Task requirements: Transcribe the complete listing exactly.

Supplied records:
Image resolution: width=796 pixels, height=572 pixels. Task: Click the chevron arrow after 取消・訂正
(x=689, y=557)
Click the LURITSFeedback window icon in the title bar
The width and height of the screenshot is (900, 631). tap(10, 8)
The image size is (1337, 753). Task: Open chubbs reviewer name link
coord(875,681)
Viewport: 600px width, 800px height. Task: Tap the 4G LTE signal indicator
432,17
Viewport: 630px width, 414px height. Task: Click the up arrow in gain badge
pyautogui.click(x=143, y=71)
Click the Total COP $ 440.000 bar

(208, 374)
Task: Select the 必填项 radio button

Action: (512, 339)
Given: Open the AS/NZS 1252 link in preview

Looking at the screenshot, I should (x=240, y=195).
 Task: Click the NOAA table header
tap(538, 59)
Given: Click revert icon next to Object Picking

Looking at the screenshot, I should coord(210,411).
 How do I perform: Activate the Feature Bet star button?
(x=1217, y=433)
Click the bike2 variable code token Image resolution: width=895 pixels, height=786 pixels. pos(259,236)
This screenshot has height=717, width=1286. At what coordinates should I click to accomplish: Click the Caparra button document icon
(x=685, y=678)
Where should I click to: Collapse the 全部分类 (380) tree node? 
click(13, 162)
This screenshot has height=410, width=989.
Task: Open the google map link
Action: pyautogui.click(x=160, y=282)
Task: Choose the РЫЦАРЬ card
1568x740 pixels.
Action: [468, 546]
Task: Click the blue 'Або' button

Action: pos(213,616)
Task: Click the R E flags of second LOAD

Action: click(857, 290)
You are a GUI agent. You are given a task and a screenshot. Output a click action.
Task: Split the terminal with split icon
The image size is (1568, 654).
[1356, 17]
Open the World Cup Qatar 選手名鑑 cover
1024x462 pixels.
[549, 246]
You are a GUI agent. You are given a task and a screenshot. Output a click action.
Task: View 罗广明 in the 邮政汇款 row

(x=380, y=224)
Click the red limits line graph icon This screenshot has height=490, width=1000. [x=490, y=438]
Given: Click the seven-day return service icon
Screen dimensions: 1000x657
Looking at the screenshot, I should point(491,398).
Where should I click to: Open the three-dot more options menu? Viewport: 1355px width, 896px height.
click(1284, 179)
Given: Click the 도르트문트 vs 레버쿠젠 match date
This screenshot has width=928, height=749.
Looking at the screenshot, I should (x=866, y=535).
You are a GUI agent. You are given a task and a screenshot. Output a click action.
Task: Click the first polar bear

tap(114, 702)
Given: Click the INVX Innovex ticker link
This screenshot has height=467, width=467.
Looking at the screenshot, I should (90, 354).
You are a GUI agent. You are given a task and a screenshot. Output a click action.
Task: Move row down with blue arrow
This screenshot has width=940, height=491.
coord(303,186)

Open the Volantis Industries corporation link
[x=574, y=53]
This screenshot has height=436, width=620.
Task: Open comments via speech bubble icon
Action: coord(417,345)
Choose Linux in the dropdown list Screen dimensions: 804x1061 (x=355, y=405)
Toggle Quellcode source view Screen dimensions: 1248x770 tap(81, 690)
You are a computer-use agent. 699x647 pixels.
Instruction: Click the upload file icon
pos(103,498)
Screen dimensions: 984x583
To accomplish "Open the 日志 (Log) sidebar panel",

Exercise response:
Image resolution: width=796 pixels, height=572 pixels. Task: Click the chevron arrow after 取消・訂正
(x=689, y=557)
Click the LURITSFeedback window icon in the title bar
The width and height of the screenshot is (900, 631). tap(10, 8)
The image size is (1337, 753). Task: Open chubbs reviewer name link
coord(875,681)
Viewport: 600px width, 800px height. Task: Tap the 4G LTE signal indicator
432,17
Viewport: 630px width, 414px height. Task: Click the up arrow in gain badge
pyautogui.click(x=143, y=71)
Click the Total COP $ 440.000 bar

(208, 374)
Task: Select the 必填项 radio button

Action: (512, 339)
Given: Open the AS/NZS 1252 link in preview

Looking at the screenshot, I should (x=240, y=195).
 Task: Click the NOAA table header
tap(538, 59)
Given: Click revert icon next to Object Picking

Looking at the screenshot, I should coord(210,411).
 How do I perform: Activate the Feature Bet star button?
(x=1217, y=433)
Click the bike2 variable code token Image resolution: width=895 pixels, height=786 pixels. pos(259,236)
This screenshot has height=717, width=1286. At what coordinates should I click to accomplish: Click the Caparra button document icon
(x=685, y=678)
Where should I click to: Collapse the 全部分类 (380) tree node? 
click(13, 162)
This screenshot has height=410, width=989.
Task: Open the google map link
Action: pyautogui.click(x=160, y=282)
Task: Choose the РЫЦАРЬ card
1568x740 pixels.
Action: [468, 546]
Task: Click the blue 'Або' button

Action: pos(213,616)
Task: Click the R E flags of second LOAD

Action: click(857, 290)
You are a GUI agent. You are given a task and a screenshot. Output a click action.
Task: Split the terminal with split icon
The image size is (1568, 654).
[1356, 17]
Open the World Cup Qatar 選手名鑑 cover
1024x462 pixels.
[549, 246]
You are a GUI agent. You are given a task and a screenshot. Output a click action.
Task: View 罗广明 in the 邮政汇款 row

(x=380, y=224)
Click the red limits line graph icon This screenshot has height=490, width=1000. [x=490, y=438]
Given: Click the seven-day return service icon
Screen dimensions: 1000x657
Looking at the screenshot, I should point(491,398).
Where should I click to: Open the three-dot more options menu? Viewport: 1355px width, 896px height.
click(1284, 179)
Given: Click the 도르트문트 vs 레버쿠젠 match date
This screenshot has width=928, height=749.
Looking at the screenshot, I should (x=866, y=535).
You are a GUI agent. You are given a task and a screenshot. Output a click action.
Task: Click the first polar bear

tap(114, 702)
Given: Click the INVX Innovex ticker link
This screenshot has height=467, width=467.
Looking at the screenshot, I should (90, 354).
You are a GUI agent. You are given a task and a screenshot. Output a click action.
Task: Move row down with blue arrow
This screenshot has width=940, height=491.
coord(303,186)

Open the Volantis Industries corporation link
[x=574, y=53]
This screenshot has height=436, width=620.
Task: Open comments via speech bubble icon
Action: coord(417,345)
Choose Linux in the dropdown list Screen dimensions: 804x1061 (x=355, y=405)
Toggle Quellcode source view Screen dimensions: 1248x770 tap(81, 690)
You are a computer-use agent. 699x647 pixels.
Instruction: Click the upload file icon
pos(103,498)
Screen dimensions: 984x583
To accomplish "Open the 日志 (Log) sidebar panel",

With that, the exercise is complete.